- TASK INSTRUCTIONS
Print all of the data exactly, with no line missing.
=-=-=
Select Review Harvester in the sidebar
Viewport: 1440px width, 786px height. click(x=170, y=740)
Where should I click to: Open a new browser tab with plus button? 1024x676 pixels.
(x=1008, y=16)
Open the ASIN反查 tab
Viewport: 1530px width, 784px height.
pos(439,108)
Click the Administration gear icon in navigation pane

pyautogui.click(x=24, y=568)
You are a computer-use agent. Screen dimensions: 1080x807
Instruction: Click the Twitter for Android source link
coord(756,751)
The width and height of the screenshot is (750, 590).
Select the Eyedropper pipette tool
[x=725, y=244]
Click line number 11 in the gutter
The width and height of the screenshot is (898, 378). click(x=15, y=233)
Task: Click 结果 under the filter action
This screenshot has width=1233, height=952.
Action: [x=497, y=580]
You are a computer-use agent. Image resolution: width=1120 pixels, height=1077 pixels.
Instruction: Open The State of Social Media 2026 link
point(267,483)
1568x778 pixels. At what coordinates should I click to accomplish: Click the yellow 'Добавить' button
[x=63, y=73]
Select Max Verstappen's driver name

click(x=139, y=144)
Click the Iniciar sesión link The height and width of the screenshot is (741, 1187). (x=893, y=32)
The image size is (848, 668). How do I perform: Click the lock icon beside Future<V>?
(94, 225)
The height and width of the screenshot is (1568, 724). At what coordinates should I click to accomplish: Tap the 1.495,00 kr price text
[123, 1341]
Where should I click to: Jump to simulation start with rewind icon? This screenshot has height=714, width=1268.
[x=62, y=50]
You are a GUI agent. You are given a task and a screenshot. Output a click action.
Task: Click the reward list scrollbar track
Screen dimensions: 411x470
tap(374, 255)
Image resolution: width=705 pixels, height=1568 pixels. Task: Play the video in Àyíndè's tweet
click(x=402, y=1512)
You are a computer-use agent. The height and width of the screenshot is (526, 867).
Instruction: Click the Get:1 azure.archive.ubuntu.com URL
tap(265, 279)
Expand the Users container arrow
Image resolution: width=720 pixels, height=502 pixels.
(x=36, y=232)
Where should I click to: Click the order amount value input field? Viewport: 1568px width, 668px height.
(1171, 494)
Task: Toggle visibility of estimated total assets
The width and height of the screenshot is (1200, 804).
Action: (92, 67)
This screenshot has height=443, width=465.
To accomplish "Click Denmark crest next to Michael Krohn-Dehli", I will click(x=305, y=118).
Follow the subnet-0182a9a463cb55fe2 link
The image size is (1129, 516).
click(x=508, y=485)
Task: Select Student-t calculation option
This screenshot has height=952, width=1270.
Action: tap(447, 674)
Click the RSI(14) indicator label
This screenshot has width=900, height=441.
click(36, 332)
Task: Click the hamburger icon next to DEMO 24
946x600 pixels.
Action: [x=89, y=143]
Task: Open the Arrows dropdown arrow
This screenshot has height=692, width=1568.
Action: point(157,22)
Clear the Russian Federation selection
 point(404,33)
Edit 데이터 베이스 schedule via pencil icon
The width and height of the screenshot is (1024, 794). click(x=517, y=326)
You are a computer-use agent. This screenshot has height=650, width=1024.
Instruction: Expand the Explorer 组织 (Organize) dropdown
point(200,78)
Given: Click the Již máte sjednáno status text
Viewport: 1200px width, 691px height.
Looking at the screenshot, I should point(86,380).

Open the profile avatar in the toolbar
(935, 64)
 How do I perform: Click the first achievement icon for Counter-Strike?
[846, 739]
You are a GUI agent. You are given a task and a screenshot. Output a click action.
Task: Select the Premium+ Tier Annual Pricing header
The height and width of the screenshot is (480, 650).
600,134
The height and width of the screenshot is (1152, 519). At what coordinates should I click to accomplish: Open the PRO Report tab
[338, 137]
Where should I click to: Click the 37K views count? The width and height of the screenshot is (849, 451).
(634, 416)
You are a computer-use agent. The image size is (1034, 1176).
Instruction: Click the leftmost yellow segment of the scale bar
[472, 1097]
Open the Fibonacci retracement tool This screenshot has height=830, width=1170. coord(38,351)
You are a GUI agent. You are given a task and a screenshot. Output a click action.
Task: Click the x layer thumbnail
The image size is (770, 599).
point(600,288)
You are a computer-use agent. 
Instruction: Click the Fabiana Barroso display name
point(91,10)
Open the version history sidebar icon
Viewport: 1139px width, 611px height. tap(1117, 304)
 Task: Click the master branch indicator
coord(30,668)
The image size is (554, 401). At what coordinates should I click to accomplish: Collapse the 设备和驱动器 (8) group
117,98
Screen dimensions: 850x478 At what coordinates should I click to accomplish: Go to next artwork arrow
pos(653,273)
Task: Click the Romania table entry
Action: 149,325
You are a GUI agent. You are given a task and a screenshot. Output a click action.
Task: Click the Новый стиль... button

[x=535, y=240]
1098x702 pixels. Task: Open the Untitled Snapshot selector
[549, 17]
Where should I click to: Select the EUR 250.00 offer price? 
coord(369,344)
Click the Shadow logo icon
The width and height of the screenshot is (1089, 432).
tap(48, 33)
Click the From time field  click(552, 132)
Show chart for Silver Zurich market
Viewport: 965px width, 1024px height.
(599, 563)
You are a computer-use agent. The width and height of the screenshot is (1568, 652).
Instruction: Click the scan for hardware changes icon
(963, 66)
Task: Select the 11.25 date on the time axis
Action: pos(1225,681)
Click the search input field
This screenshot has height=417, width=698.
=-=-=
- ANSWER BOX
Select Review Harvester in the sidebar
Viewport: 1440px width, 786px height. click(x=170, y=740)
Where should I click to: Open a new browser tab with plus button? 1024x676 pixels.
(x=1008, y=16)
Open the ASIN反查 tab
Viewport: 1530px width, 784px height.
pos(439,108)
Click the Administration gear icon in navigation pane

pyautogui.click(x=24, y=568)
You are a computer-use agent. Screen dimensions: 1080x807
Instruction: Click the Twitter for Android source link
coord(756,751)
The width and height of the screenshot is (750, 590).
Select the Eyedropper pipette tool
[x=725, y=244]
Click line number 11 in the gutter
The width and height of the screenshot is (898, 378). click(x=15, y=233)
Task: Click 结果 under the filter action
This screenshot has width=1233, height=952.
Action: [x=497, y=580]
You are a computer-use agent. Image resolution: width=1120 pixels, height=1077 pixels.
Instruction: Open The State of Social Media 2026 link
point(267,483)
1568x778 pixels. At what coordinates should I click to accomplish: Click the yellow 'Добавить' button
[x=63, y=73]
Select Max Verstappen's driver name

click(x=139, y=144)
Click the Iniciar sesión link The height and width of the screenshot is (741, 1187). (x=893, y=32)
The image size is (848, 668). How do I perform: Click the lock icon beside Future<V>?
(94, 225)
The height and width of the screenshot is (1568, 724). At what coordinates should I click to accomplish: Tap the 1.495,00 kr price text
[123, 1341]
Where should I click to: Jump to simulation start with rewind icon? This screenshot has height=714, width=1268.
[x=62, y=50]
You are a GUI agent. You are given a task and a screenshot. Output a click action.
Task: Click the reward list scrollbar track
Screen dimensions: 411x470
tap(374, 255)
Image resolution: width=705 pixels, height=1568 pixels. Task: Play the video in Àyíndè's tweet
click(x=402, y=1512)
You are a computer-use agent. The height and width of the screenshot is (526, 867).
Instruction: Click the Get:1 azure.archive.ubuntu.com URL
tap(265, 279)
Expand the Users container arrow
Image resolution: width=720 pixels, height=502 pixels.
(x=36, y=232)
Where should I click to: Click the order amount value input field? Viewport: 1568px width, 668px height.
(1171, 494)
Task: Toggle visibility of estimated total assets
The width and height of the screenshot is (1200, 804).
Action: (92, 67)
This screenshot has height=443, width=465.
To accomplish "Click Denmark crest next to Michael Krohn-Dehli", I will click(x=305, y=118).
Follow the subnet-0182a9a463cb55fe2 link
The image size is (1129, 516).
click(x=508, y=485)
Task: Select Student-t calculation option
This screenshot has height=952, width=1270.
Action: tap(447, 674)
Click the RSI(14) indicator label
This screenshot has width=900, height=441.
click(36, 332)
Task: Click the hamburger icon next to DEMO 24
946x600 pixels.
Action: [x=89, y=143]
Task: Open the Arrows dropdown arrow
This screenshot has height=692, width=1568.
Action: point(157,22)
Clear the Russian Federation selection
 point(404,33)
Edit 데이터 베이스 schedule via pencil icon
The width and height of the screenshot is (1024, 794). click(x=517, y=326)
You are a computer-use agent. This screenshot has height=650, width=1024.
Instruction: Expand the Explorer 组织 (Organize) dropdown
point(200,78)
Given: Click the Již máte sjednáno status text
Viewport: 1200px width, 691px height.
Looking at the screenshot, I should point(86,380).

Open the profile avatar in the toolbar
(935, 64)
 How do I perform: Click the first achievement icon for Counter-Strike?
[846, 739]
You are a GUI agent. You are given a task and a screenshot. Output a click action.
Task: Select the Premium+ Tier Annual Pricing header
The height and width of the screenshot is (480, 650).
600,134
The height and width of the screenshot is (1152, 519). At what coordinates should I click to accomplish: Open the PRO Report tab
[338, 137]
Where should I click to: Click the 37K views count? The width and height of the screenshot is (849, 451).
(634, 416)
You are a computer-use agent. The image size is (1034, 1176).
Instruction: Click the leftmost yellow segment of the scale bar
[472, 1097]
Open the Fibonacci retracement tool This screenshot has height=830, width=1170. coord(38,351)
You are a GUI agent. You are given a task and a screenshot. Output a click action.
Task: Click the x layer thumbnail
The image size is (770, 599).
point(600,288)
You are a computer-use agent. 
Instruction: Click the Fabiana Barroso display name
point(91,10)
Open the version history sidebar icon
Viewport: 1139px width, 611px height. tap(1117, 304)
 Task: Click the master branch indicator
coord(30,668)
The image size is (554, 401). At what coordinates should I click to accomplish: Collapse the 设备和驱动器 (8) group
117,98
Screen dimensions: 850x478 At what coordinates should I click to accomplish: Go to next artwork arrow
pos(653,273)
Task: Click the Romania table entry
Action: 149,325
You are a GUI agent. You are given a task and a screenshot. Output a click action.
Task: Click the Новый стиль... button

[x=535, y=240]
1098x702 pixels. Task: Open the Untitled Snapshot selector
[549, 17]
Where should I click to: Select the EUR 250.00 offer price? 
coord(369,344)
Click the Shadow logo icon
The width and height of the screenshot is (1089, 432).
tap(48, 33)
Click the From time field  click(552, 132)
Show chart for Silver Zurich market
Viewport: 965px width, 1024px height.
(599, 563)
You are a computer-use agent. The width and height of the screenshot is (1568, 652).
Instruction: Click the scan for hardware changes icon
(963, 66)
Task: Select the 11.25 date on the time axis
Action: pos(1225,681)
Click the search input field
This screenshot has height=417, width=698.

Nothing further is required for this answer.